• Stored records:
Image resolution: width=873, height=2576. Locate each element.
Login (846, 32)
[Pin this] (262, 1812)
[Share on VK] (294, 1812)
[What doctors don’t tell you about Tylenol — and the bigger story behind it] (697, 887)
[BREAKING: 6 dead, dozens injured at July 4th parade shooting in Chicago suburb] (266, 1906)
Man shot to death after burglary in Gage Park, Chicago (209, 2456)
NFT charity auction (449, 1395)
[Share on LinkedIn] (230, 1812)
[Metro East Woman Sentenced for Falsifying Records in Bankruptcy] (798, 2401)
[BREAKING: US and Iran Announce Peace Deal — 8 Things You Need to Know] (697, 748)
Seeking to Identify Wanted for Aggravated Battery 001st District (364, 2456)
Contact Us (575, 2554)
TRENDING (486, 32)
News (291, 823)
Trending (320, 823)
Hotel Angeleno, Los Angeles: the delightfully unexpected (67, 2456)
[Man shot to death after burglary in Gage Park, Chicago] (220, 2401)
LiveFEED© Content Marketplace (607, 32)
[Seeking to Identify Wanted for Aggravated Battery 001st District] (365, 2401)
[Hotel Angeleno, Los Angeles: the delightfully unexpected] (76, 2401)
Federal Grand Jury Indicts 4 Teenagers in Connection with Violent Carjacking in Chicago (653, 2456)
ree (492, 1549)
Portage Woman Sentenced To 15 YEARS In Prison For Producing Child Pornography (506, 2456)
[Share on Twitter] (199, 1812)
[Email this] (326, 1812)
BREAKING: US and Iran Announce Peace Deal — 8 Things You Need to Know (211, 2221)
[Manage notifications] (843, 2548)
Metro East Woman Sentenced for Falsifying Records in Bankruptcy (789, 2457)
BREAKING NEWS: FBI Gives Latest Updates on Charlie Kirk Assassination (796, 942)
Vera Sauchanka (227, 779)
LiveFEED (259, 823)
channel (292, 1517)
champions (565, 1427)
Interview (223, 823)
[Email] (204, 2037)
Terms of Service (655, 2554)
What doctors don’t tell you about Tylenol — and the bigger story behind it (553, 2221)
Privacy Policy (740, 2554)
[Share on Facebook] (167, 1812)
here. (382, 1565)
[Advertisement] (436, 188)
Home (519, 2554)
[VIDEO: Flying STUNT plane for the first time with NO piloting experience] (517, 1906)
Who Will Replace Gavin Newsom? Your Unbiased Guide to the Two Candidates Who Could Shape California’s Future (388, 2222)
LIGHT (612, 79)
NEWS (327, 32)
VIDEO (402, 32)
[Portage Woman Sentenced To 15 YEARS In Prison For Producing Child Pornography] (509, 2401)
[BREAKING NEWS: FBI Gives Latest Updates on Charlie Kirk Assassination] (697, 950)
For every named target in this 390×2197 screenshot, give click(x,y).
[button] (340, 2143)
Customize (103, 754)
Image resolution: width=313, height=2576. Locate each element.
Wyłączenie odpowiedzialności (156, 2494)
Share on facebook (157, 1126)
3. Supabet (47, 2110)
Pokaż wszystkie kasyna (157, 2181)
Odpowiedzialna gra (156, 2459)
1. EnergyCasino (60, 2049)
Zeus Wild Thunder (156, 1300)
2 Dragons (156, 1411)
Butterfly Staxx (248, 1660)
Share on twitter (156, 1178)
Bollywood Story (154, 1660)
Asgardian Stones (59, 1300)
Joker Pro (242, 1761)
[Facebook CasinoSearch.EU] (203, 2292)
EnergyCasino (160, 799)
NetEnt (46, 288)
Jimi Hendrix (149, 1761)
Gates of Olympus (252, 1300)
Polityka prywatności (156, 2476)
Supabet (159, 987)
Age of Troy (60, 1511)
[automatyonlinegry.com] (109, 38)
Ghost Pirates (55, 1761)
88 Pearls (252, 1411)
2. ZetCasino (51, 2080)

• TASK OBJECTIVE: Set down each entry above again exactly as it reads.

• SOLUTION FOR THIS TASK:
Image resolution: width=873, height=2576. Locate each element.
Login (846, 32)
[Pin this] (262, 1812)
[Share on VK] (294, 1812)
[What doctors don’t tell you about Tylenol — and the bigger story behind it] (697, 887)
[BREAKING: 6 dead, dozens injured at July 4th parade shooting in Chicago suburb] (266, 1906)
Man shot to death after burglary in Gage Park, Chicago (209, 2456)
NFT charity auction (449, 1395)
[Share on LinkedIn] (230, 1812)
[Metro East Woman Sentenced for Falsifying Records in Bankruptcy] (798, 2401)
[BREAKING: US and Iran Announce Peace Deal — 8 Things You Need to Know] (697, 748)
Seeking to Identify Wanted for Aggravated Battery 001st District (364, 2456)
Contact Us (575, 2554)
TRENDING (486, 32)
News (291, 823)
Trending (320, 823)
Hotel Angeleno, Los Angeles: the delightfully unexpected (67, 2456)
[Man shot to death after burglary in Gage Park, Chicago] (220, 2401)
LiveFEED© Content Marketplace (607, 32)
[Seeking to Identify Wanted for Aggravated Battery 001st District] (365, 2401)
[Hotel Angeleno, Los Angeles: the delightfully unexpected] (76, 2401)
Federal Grand Jury Indicts 4 Teenagers in Connection with Violent Carjacking in Chicago (653, 2456)
ree (492, 1549)
Portage Woman Sentenced To 15 YEARS In Prison For Producing Child Pornography (506, 2456)
[Share on Twitter] (199, 1812)
[Email this] (326, 1812)
BREAKING: US and Iran Announce Peace Deal — 8 Things You Need to Know (211, 2221)
[Manage notifications] (843, 2548)
Metro East Woman Sentenced for Falsifying Records in Bankruptcy (789, 2457)
BREAKING NEWS: FBI Gives Latest Updates on Charlie Kirk Assassination (796, 942)
Vera Sauchanka (227, 779)
LiveFEED (259, 823)
channel (292, 1517)
champions (565, 1427)
Interview (223, 823)
[Email] (204, 2037)
Terms of Service (655, 2554)
What doctors don’t tell you about Tylenol — and the bigger story behind it (553, 2221)
Privacy Policy (740, 2554)
[Share on Facebook] (167, 1812)
here. (382, 1565)
[Advertisement] (436, 188)
Home (519, 2554)
[VIDEO: Flying STUNT plane for the first time with NO piloting experience] (517, 1906)
Who Will Replace Gavin Newsom? Your Unbiased Guide to the Two Candidates Who Could Shape California’s Future (388, 2222)
LIGHT (612, 79)
NEWS (327, 32)
VIDEO (402, 32)
[Portage Woman Sentenced To 15 YEARS In Prison For Producing Child Pornography] (509, 2401)
[BREAKING NEWS: FBI Gives Latest Updates on Charlie Kirk Assassination] (697, 950)
For every named target in this 390×2197 screenshot, give click(x,y).
[button] (340, 2143)
Customize (103, 754)
Image resolution: width=313, height=2576. Locate each element.
Wyłączenie odpowiedzialności (156, 2494)
Share on facebook (157, 1126)
3. Supabet (47, 2110)
Pokaż wszystkie kasyna (157, 2181)
Odpowiedzialna gra (156, 2459)
1. EnergyCasino (60, 2049)
Zeus Wild Thunder (156, 1300)
2 Dragons (156, 1411)
Butterfly Staxx (248, 1660)
Share on twitter (156, 1178)
Bollywood Story (154, 1660)
Asgardian Stones (59, 1300)
Joker Pro (242, 1761)
[Facebook CasinoSearch.EU] (203, 2292)
EnergyCasino (160, 799)
NetEnt (46, 288)
Jimi Hendrix (149, 1761)
Gates of Olympus (252, 1300)
Polityka prywatności (156, 2476)
Supabet (159, 987)
Age of Troy (60, 1511)
[automatyonlinegry.com] (109, 38)
Ghost Pirates (55, 1761)
88 Pearls (252, 1411)
2. ZetCasino (51, 2080)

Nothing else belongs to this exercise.